Loïs se relâche à la fin d'une explication claire et sa dernière phrase semble souvent dire l'inverse de ce qu'elle vient de dire clairement. C'est qu'elle voulait apporter une nuance, mais sans l'introduire comme telle explicitement, et l'odeur de l'écurie ("ouf, c'est presque fini") lui fait négliger le choix des mots, leur sens précis, leur enchaînement. Je lui propose de se pencher systématiquement sur les dernières phrases de ses explications, avec souvent quelques rires... Trouver les ressources pour dépasser un tic langagier dont on a pris conscience est une aventure amusante, éventuellement !

______________________________

--- Exercice ---
Poursuivez le texte sur les fins d'explication de Loïs à partir de sa dernière phrase.

--- Données sources ---

______________________________

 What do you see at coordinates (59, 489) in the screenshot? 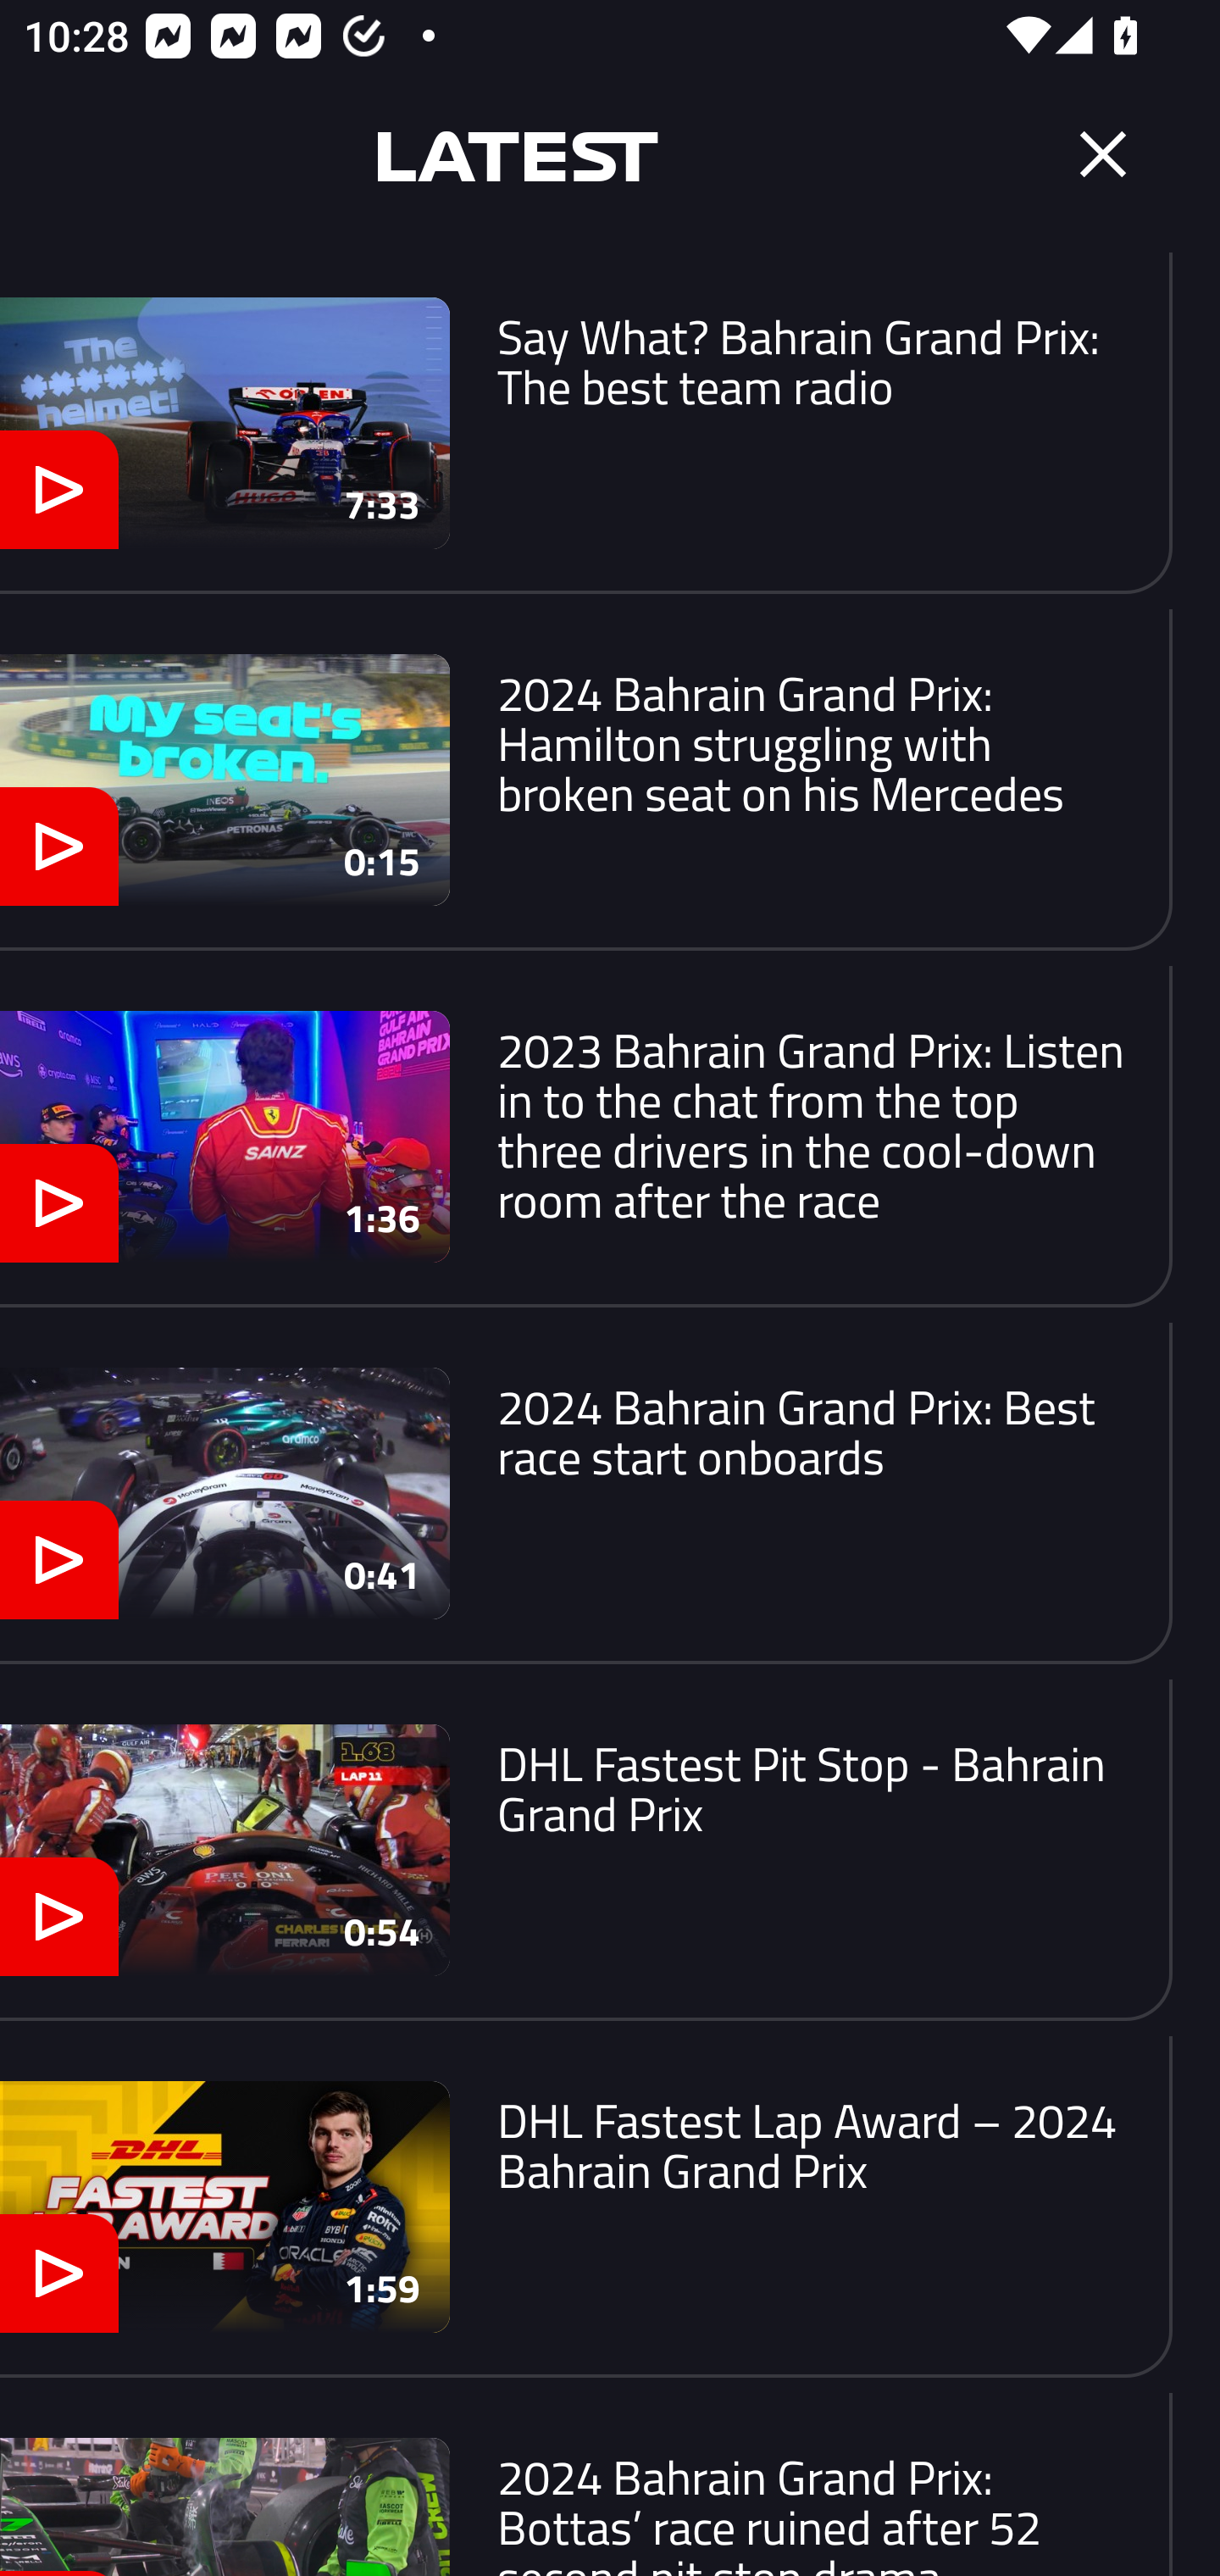
I see `Video - Icon` at bounding box center [59, 489].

______________________________

--- Résultat ---
Les exemples pullulent. On cherche ici à développer la conscience de sa façon propre d'être dans la langue : est-ce qu'on s'y jette ou est-ce qu'on y va précautionneusement ? Est-ce qu'on sait ce qu'on veut faire ? Est-ce que ça correspond à ce qu'on fait effectivement ? Est-ce qu'on peut le dire parfois explicitement, et dévoiler ainsi les coulisses de sa pensée ? Car, avec cette conscience, s'ouvre une possibilité de changements, parfois très ténus, mais qui modifient des choses discrètes comme le climat et les impressions vagues de qualité d'expression qui orientent pourtant décisivement le jugement du professeur lors de l'évaluation.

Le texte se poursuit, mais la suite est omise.